Scenariusz "Conte bis" niepewny. "Cierpliwość ma granice"


Włochy nie mogą czekać, potrzebna jest pewność - twierdzą politycy Ruchu Pięciu Gwiazd, którzy w poniedziałek brali udział w czterogodzinnym spotkaniu z przedstawicielami Partii Demokratycznej. Ugrupowania prowadziły rozmowy na temat powołania nowego rządu, jednak wbrew oczekiwaniom nie doszło do przełomu. Jak podały źródła w obu partiach, w trakcie negocjacji pojawiły się różnice zdań.

Politycy centrolewicowej Partii Demokratycznej powiedzieli mediom, że pojawiły się różnice między innymi w kwestii budżetu. To zdementowały źródła w Ruchu Pięciu Gwiazd. Twierdzą one, że demokraci nie wyjaśnili swego stanowiska wobec postulatu, by szefem nowego rządu pozostał dotychczasowy premier Giuseppe Conte. Ten warunek postawił antysystemowy Ruch. - Oczekujemy oficjalnego stanowiska w sprawie Contego - powtórzyli politycy tej formacji po spotkaniu. - To delikatny moment, a my prosimy o odpowiedzialność, lecz cierpliwość ma granice. Włochy nie mogą czekać, potrzebna jest pewność - te słowa przedstawicieli delegacji Ruchu Pięciu Gwiazd przytoczyła agencja Ansa po rozmowach zakończonych w nocy z poniedziałku na wtorek.
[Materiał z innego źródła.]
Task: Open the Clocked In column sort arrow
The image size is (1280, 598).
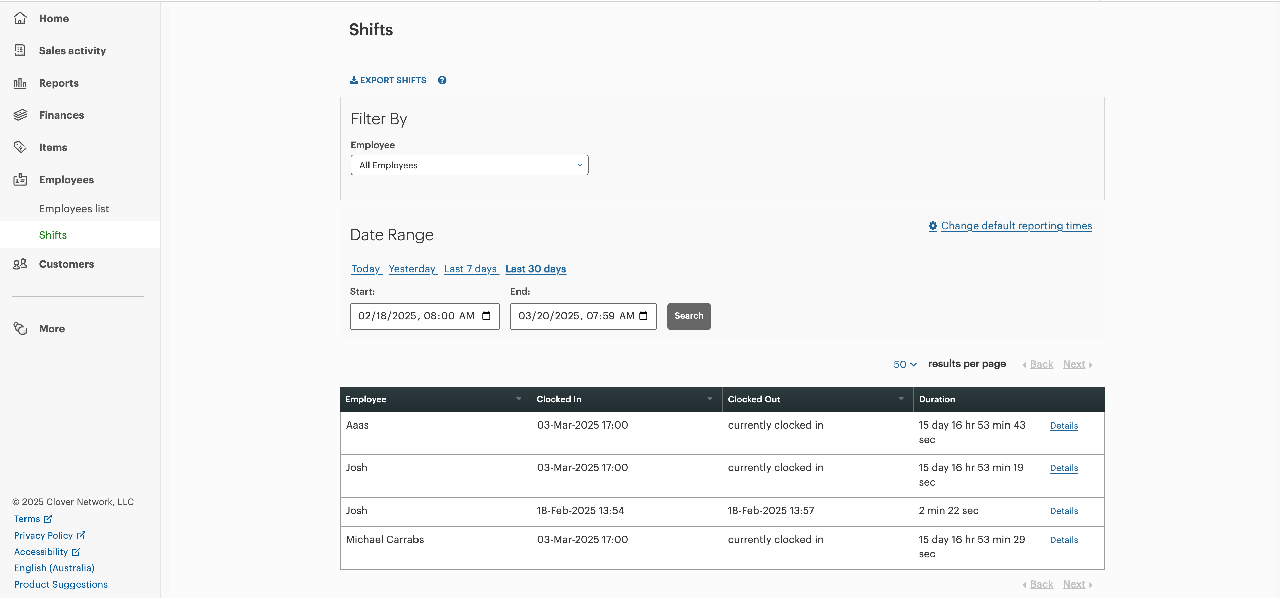Action: 710,399
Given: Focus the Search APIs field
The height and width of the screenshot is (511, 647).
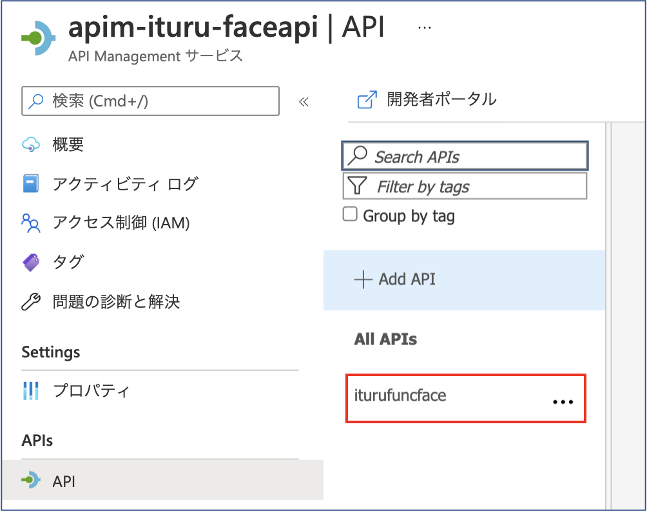Looking at the screenshot, I should pos(465,156).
Kolejną rundę rozmów obu ugrupowań zaplanowano na wtorek.

Scenariusz "Conte bis"

Rokowania dotyczące scenariusza, określanego jako "Conte bis" - czyli nowego rządu nowej koalicji z dotychczasowym premierem na czele - wkroczyły w poniedziałek w decydującą fazę. W wieczornym spotkaniu w poniedziałek, poświęconym przede wszystkim obsadzie stanowisk w nowej Radzie Ministrów uczestniczyli liderzy obu ugrupowań: Luigi Di Maio z Ruchu Pięciu Gwiazd i Nicola Zingaretti oraz Conte, który powrócił ze szczytu G7 w Biarritz. Szef rządu podał się do dymisji 20 sierpnia w rezultacie rozpadu koalicji Ruchu z Ligą. We wtorek prezydent Sergio Mattarella rozpocznie drugą rundę konsultacji w sprawie rozwiązania kryzysu rządowego. W ich trakcie przeprowadzi rozmowy ze wszystkimi siłami politycznymi w parlamencie. Niewykluczone, że już przed ich rozpoczęciem oba ugrupowania zawiadomią go o swym zamiarze powołania wspólnego rządu. Jeżeli rozmowy te zakończą się zawarciem porozumienia, zakończenie kryzysu możliwe jest w środę lub czwartek - podała telewizja RAI. Przeciwko powołaniu nowego rządu koalicyjnego Ruchu Pięciu Gwiazd i Partii Demokratycznej, z dotychczasowym premierem Giuseppe Conte na czele protestuje lider Ligii Północnej i do niedawna wicepremier kraju Matteo Salvini.

To on wywołał kryzys 8 sierpnia, ogłaszając koniec współpracy z Ruchem i apelując o przyspieszone wybory. Prawicowy polityk powtarza ten postulat od chwili rozpadu koalicji. Zarzucił Ruchowi i Partii Demokratycznej, że zależy im tylko na stanowiskach.